### Extrait de page

==================================================

Pratiques agricoles durables : le rôle des agro-industries

Dossier : Agriculture et environnementMagazine N°657 Septembre 2010
Par Jean-François MOLLE (72)

REPÈRES
Les indus­tries ali­men­taires sont au » contact » direct des consom­ma­teurs au tra­vers de leurs pro­duits. Il en est de même pour les dis­tri­bu­teurs (dis­tri­bu­tion et mise sur le mar­ché de pro­duits à leurs marques). Il est donc natu­rel que ces acteurs éco­no­miques soient à l’é­coute des ten­dances et sou­haits de ces consom­ma­teurs. Par­mi ces attentes, celles rela­tives au déve­lop­pe­ment durable prennent une place déterminante.

L’a­mont agri­cole repré­sente plus de la moi­tié de l’empreinte car­bone d’un produit

Le poids de l’é­tape agri­cole dans l’en­semble de la filière de pro­duc­tion d’un pro­duit ali­men­taire est majeur du point de vue de l’environnement.

Pour ne prendre que l’empreinte car­bone d’un pro­duit, il est cou­rant dans le domaine ali­men­taire que l’a­mont agri­cole en repré­sente plus de la moi­tié. Quelles poli­tiques cela déclenche-t-il alors de la part de l’in­dus­trie ali­men­taire et quelles en sont les consé­quences sur leurs fournisseurs ? 

Faire connaître sa démarche

Logos en tous genres
L’in­dus­trie, dans son sou­ci de répondre aux attentes des consom­ma­teurs, a mul­ti­plié les cahiers des charges. Pour les faire connaître, elle a créé une flo­rai­son de logos ou de labels (com­merce équi­table, agri­cul­ture bio­lo­gique, agri­cul­ture rai­son­née, etc.). Et là ont com­men­cé les dif­fi­cul­tés : éti­quettes encom­brées, mul­ti­pli­ca­tion de labels peu (re)connus, soup­çons d’op­por­tu­nisme vert, doutes sur l’in­dé­pen­dance ou l’ef­fi­ca­ci­té des orga­nismes pri­vés véri­fiant les labels.

==================================================

Entrées de données enregistrées:
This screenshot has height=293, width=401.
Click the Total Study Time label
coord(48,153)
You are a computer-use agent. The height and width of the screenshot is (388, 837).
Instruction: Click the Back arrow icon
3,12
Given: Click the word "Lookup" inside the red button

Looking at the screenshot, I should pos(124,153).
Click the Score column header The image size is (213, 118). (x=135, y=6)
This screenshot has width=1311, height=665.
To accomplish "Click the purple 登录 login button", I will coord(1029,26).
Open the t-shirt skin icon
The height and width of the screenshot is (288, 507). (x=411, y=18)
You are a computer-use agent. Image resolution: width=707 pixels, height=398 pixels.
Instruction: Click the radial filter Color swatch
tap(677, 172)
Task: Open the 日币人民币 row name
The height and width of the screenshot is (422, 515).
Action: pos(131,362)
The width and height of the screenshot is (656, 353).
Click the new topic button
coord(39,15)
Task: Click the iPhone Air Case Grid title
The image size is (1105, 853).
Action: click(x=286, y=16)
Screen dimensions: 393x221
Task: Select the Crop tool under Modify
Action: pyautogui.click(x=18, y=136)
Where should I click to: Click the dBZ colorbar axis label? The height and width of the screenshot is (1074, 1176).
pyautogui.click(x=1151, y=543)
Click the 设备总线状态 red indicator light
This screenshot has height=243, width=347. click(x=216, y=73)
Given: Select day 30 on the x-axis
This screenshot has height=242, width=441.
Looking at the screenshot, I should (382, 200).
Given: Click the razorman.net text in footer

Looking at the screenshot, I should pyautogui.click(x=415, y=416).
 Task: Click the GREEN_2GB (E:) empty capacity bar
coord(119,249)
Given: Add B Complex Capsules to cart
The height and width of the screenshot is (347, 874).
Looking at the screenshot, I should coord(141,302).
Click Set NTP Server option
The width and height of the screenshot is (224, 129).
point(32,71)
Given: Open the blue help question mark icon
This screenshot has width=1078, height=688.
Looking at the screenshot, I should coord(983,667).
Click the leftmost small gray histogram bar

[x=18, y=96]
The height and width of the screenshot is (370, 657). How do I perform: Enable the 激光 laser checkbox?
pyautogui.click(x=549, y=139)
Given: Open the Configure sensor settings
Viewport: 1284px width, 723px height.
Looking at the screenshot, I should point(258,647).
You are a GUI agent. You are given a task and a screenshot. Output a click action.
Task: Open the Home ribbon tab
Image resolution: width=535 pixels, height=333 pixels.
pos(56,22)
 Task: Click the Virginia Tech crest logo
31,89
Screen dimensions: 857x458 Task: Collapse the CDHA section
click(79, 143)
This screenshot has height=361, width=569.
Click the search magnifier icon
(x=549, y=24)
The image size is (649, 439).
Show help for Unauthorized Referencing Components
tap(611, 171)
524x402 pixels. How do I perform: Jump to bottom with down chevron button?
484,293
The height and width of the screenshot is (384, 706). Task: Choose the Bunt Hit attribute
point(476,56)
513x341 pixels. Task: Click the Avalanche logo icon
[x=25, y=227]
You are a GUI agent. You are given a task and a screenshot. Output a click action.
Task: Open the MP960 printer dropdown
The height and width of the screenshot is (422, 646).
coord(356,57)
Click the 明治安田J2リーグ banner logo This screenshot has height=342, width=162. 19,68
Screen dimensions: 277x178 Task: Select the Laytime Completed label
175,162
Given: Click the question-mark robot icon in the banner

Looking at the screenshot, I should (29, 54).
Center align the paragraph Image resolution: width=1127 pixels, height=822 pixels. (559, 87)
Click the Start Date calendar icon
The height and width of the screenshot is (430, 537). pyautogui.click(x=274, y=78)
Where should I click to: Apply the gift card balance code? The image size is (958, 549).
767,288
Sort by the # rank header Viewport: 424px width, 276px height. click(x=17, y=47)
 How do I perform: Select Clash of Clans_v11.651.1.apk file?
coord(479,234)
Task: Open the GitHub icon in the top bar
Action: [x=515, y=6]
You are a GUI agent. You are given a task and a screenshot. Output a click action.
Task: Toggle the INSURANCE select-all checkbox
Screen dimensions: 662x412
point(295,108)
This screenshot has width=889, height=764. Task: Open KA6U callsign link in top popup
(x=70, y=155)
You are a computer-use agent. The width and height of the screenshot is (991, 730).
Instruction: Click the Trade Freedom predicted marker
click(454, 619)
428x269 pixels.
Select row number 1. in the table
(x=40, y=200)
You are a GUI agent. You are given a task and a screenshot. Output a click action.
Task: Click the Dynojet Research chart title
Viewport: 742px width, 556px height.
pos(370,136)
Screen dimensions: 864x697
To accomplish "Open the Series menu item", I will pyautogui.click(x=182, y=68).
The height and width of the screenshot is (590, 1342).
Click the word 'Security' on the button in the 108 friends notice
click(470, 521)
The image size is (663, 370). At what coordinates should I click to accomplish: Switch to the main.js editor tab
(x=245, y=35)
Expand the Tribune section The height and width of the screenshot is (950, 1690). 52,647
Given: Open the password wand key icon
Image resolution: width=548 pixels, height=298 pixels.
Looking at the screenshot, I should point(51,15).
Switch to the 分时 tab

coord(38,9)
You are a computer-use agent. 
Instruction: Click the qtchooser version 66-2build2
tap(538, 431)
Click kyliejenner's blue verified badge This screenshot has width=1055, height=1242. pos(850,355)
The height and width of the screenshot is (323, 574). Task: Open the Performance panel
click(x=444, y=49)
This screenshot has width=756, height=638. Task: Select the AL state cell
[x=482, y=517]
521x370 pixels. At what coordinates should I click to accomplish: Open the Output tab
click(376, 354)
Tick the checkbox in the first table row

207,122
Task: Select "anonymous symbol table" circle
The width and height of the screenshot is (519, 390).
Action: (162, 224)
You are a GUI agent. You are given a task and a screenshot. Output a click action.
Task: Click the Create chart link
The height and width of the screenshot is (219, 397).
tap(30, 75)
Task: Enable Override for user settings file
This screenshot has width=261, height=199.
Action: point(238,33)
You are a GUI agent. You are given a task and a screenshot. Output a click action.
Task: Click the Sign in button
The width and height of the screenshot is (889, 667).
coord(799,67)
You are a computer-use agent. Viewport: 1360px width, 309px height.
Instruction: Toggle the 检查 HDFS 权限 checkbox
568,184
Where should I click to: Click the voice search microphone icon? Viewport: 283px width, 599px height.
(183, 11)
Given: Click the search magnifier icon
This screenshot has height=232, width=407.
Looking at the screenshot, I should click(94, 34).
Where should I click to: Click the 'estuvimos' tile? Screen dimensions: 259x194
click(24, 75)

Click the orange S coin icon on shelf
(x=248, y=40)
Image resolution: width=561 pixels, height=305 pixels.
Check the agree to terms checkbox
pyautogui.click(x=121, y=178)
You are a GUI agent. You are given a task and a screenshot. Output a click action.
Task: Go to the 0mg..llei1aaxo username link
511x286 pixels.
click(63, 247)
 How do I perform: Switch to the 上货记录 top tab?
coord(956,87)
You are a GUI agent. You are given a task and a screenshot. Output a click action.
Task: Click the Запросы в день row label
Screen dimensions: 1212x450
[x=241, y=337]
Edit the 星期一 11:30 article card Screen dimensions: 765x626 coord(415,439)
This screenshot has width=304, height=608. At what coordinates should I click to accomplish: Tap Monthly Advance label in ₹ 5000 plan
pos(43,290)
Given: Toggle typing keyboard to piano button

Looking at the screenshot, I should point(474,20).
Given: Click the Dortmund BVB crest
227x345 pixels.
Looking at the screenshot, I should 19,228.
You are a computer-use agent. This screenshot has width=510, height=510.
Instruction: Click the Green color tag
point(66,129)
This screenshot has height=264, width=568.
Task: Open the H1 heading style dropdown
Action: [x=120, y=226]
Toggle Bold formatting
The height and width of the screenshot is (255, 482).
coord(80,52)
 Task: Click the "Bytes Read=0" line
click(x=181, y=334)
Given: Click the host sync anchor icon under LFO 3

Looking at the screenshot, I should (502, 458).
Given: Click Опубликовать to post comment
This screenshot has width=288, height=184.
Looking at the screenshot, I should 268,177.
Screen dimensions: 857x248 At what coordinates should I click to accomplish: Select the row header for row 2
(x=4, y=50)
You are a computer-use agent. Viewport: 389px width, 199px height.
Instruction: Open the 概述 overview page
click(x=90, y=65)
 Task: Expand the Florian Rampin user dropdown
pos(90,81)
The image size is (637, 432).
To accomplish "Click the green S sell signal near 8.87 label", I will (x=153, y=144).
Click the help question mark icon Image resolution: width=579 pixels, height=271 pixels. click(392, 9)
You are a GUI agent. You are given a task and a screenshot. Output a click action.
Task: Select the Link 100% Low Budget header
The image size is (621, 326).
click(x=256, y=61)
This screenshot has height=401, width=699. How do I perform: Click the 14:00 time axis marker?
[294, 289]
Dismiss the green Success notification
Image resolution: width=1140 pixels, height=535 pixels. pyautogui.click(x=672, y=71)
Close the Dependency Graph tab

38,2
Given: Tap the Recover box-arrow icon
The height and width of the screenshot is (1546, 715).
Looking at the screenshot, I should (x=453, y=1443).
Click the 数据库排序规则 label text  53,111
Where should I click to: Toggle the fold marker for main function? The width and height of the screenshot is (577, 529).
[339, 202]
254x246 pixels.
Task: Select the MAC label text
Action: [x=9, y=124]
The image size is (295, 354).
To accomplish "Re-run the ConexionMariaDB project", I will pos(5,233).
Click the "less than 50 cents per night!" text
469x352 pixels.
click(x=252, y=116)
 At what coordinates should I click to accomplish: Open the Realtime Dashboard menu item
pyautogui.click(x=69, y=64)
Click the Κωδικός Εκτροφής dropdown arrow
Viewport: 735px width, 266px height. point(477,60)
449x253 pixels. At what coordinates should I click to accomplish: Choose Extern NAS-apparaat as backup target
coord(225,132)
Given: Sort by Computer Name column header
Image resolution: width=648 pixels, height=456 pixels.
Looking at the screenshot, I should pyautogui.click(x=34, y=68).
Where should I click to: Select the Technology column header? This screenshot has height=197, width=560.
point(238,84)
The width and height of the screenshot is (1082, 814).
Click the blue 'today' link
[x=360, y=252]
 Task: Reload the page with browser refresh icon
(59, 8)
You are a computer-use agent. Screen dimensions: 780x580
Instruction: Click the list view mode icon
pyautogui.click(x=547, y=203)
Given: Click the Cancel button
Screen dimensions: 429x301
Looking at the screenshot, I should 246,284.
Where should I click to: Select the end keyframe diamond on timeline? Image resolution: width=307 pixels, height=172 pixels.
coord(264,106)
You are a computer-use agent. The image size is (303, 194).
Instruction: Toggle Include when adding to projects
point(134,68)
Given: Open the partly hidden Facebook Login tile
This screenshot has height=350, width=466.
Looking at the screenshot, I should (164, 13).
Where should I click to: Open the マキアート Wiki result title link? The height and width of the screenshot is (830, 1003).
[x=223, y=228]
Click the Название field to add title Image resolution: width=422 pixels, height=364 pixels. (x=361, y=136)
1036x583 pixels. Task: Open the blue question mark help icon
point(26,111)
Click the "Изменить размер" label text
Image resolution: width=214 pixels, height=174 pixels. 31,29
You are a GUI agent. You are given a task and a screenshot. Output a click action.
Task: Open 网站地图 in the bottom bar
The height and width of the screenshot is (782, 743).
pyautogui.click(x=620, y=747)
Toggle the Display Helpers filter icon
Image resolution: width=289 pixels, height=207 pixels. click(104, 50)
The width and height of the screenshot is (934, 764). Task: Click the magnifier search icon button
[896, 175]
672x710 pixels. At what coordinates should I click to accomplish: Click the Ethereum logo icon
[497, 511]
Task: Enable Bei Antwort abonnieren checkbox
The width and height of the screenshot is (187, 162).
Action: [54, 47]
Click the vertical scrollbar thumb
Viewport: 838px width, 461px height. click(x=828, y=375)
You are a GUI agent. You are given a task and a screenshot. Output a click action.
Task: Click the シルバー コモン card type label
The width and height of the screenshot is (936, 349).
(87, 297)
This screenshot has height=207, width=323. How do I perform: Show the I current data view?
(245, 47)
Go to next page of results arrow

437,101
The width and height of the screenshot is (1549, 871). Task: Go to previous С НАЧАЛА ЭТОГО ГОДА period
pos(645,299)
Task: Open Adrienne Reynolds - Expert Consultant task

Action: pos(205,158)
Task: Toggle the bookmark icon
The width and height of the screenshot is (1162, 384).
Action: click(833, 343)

==================================================

### Consigne
Réécrivez le passage de l'extrait sur les agro-industries qui va de « Faire connaître sa » jusqu'à « véri­fiant les labels. », en substituant « certifications » à « labels ».

### Corrigé
Faire connaître sa démarche

Logos en tous genres
L’in­dus­trie, dans son sou­ci de répondre aux attentes des consom­ma­teurs, a mul­ti­plié les cahiers des charges. Pour les faire connaître, elle a créé une flo­rai­son de logos ou de certifications (com­merce équi­table, agri­cul­ture bio­lo­gique, agri­cul­ture rai­son­née, etc.). Et là ont com­men­cé les dif­fi­cul­tés : éti­quettes encom­brées, mul­ti­pli­ca­tion de certifications peu (re)connus, soup­çons d’op­por­tu­nisme vert, doutes sur l’in­dé­pen­dance ou l’ef­fi­ca­ci­té des orga­nismes pri­vés véri­fiant les certifications.